We recently had the chance to speak with Jesse Gould, a Ranger Veteran and Founder of the Heroic Hearts Project (HHP). HHP helps Veterans to transition from their military life to a civilian life by providing ceremony, community, and a guided psychedelic process by which they can reflect upon and reckon with all that they have experienced. We are continuing to make sure that Veteran mental health remains a top issue for our lawmakers, but it is even more important that we bring attention to those who aren’t waiting for approval and are taking action now.
Jesse is a man who values tradition and ceremony as would become clear through our discussion. Indeed, this is what led him to join Special Operations (SOF). He did not come from a military family, and they were surprised by his decision. Not least because he had just graduated from Cornell and was working on Wall Street.
Jesse did not have a way to explain his intuitive reasoning at the time, but looking back, he realized he was searching for a coming-of-age ritual; a way to understand his place in this world as a man. Many cultures have formal rites of passage to recognize this important process, but Jesse found that the West was distinctly lacking in this respect. When the Global Financial Crisis hit, Jesse decided it was time to leave a world he saw as self-serving and instead test his mettle.

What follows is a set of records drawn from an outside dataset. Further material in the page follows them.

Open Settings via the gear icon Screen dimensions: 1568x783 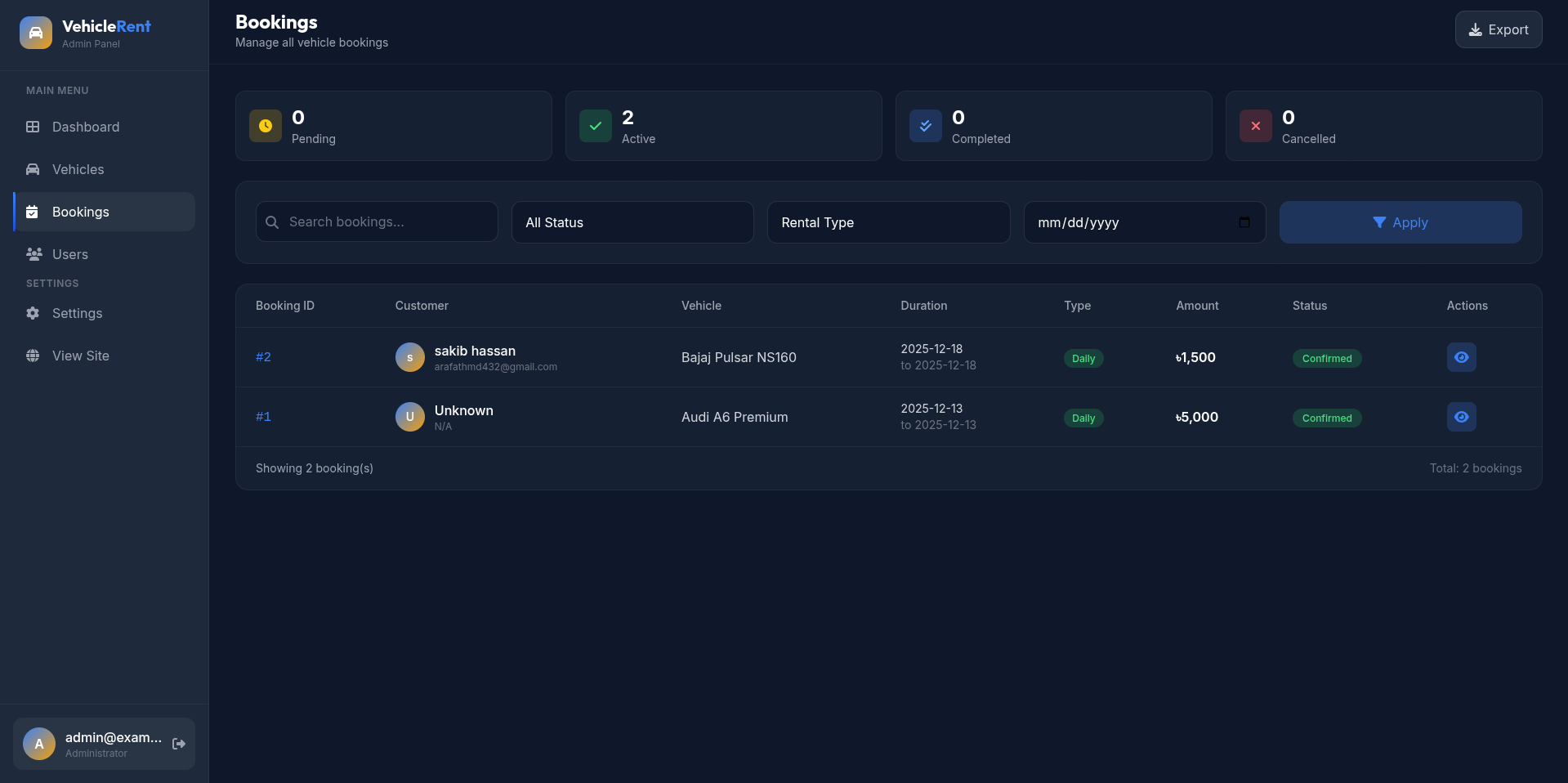click(x=33, y=313)
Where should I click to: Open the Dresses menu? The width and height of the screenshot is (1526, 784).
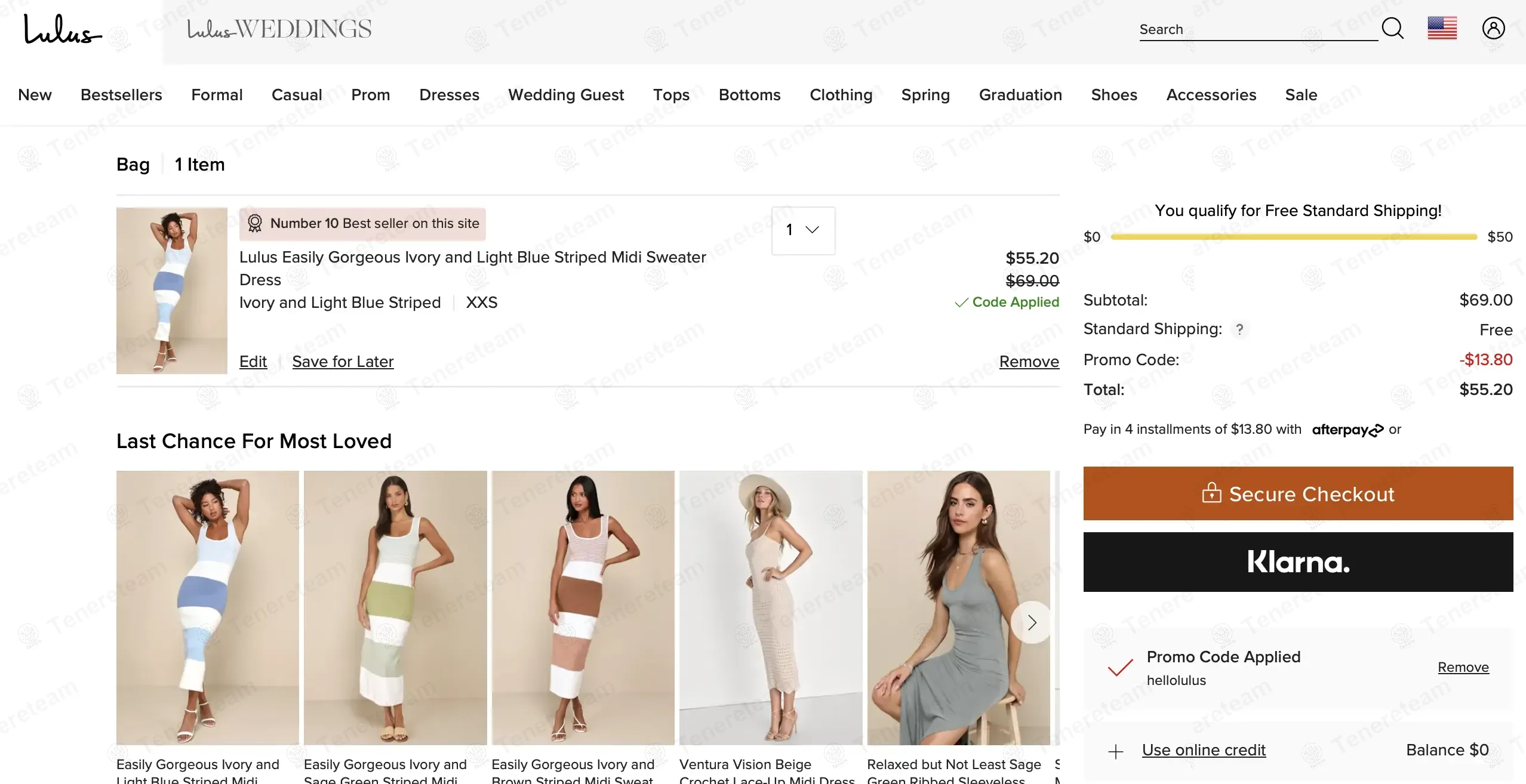[449, 95]
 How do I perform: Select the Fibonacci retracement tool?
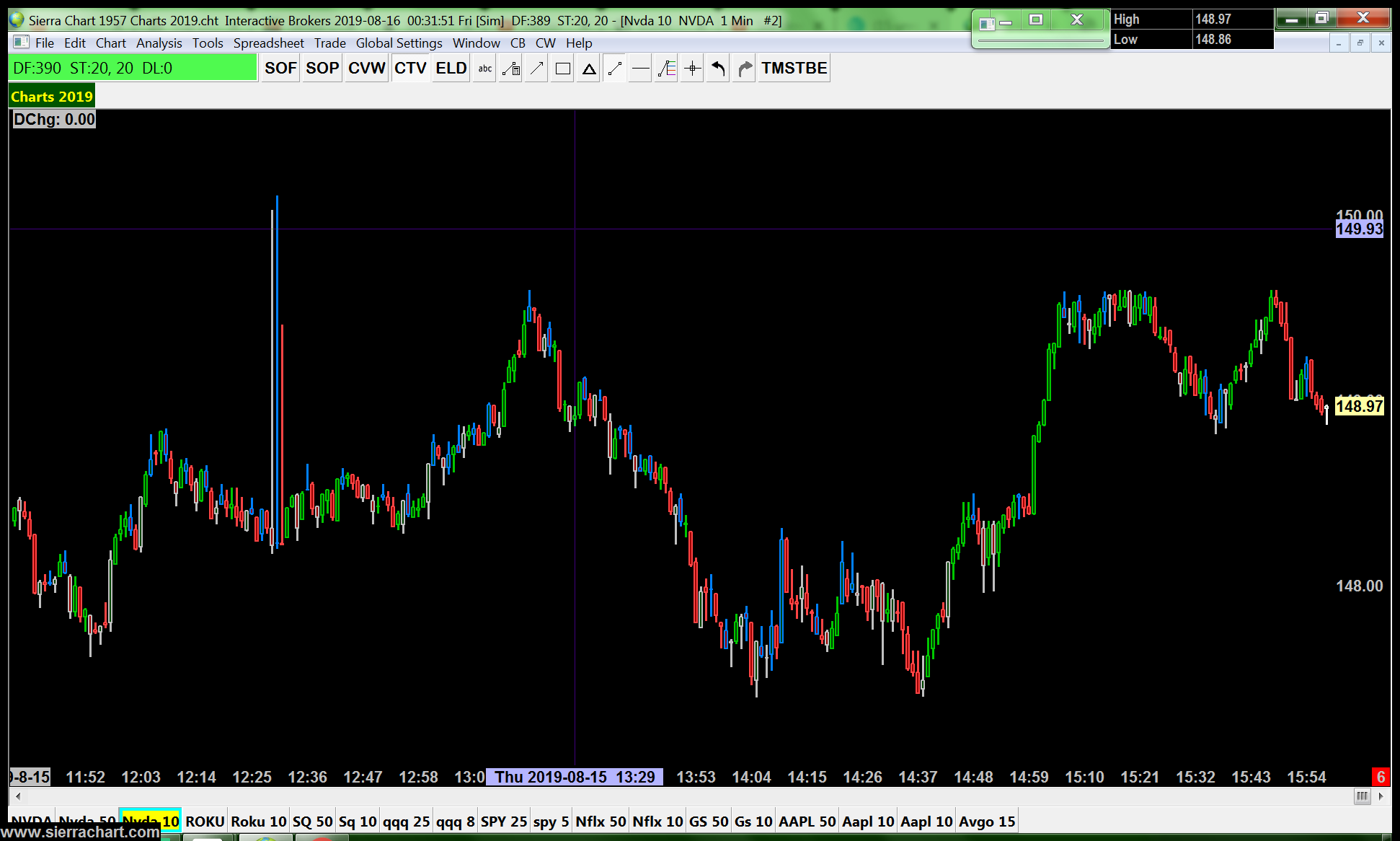(667, 69)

Being a Ranger gave him the confidence and sense of self that he had been looking for. A big part of that was coming to understand all that he was capable of as well as what he was not. Some of the lowest lows were in Ranger Training. Getting recycled through Mountains phase was a particularly memorable moment. Although Mountains was physically demanding, the hardest part was standing in the snow as his buddies continued on to become Rangers, go to St. Patrick’s Day in Savannah, and deploy on the next rotation, without him. They had passed their rites while he was faced with the shame of repeating the process.
Fortunately, Jesse made it through on his second attempt and would serve as a Ranger for his four years. He had placed great reverence in the process of becoming a Ranger, but was disappointed to find that there was no corresponding process upon leaving the military. You come into the military as a civilian and the purpose of training is to condition you into something very different: a soldier. This is more than just a job title and the distinction is often lost on those who have not experienced it themselves.

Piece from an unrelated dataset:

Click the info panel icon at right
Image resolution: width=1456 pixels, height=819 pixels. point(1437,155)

Once you are in, there are a number of social systems and habits you adopt, such as a strong sense of camaraderie and a mentality of toughness. However, once you are out of the military, the structure and community that uphold such values disappear and little is done to prepare you for this realization. In contrast to entering the military, leaving the military is a bureaucratic affair, at best. Medical out charge was a box-ticking exercise designed to minimize responsibility for the Department of Veteran Affairs. However, the hardest part was getting written off by all the people who remained.
Jesse has been working to fill the gaps where he can for Veterans, but he would like to see a stronger buddy system that can help them to find their feet in the civilian world. Having friends or a community who know what you will experience and can offer guidance can be essential, particularly for SOF Veterans who might allow their sense of resilience and accomplishment to interfere with seeking the help they might need.
SOF has its own rituals and ceremonies of fraternity and Jesse believes that Veterans need a transition ceremony of their own after leaving the military world. To become a soldier, we are trained out of being a civilian. Yet, there is no training to become a civilian once again. This was his motivation for founding the Heroic Hearts Project.
The psychedelic ceremony is not an easy or relaxed experience. In a sense, it is appropriate that the process of leaving the military behind should present its own trial, just as entering did. Jesse does not think it is for everybody and generally requires Veterans to have been out of the military for a year or so before considering psychedelics. Nonetheless, he lost friends to mental health problems and recognizes the immense relief that alternative treatments can bring to those who feel they have lost hope and believe they cannot be fixed.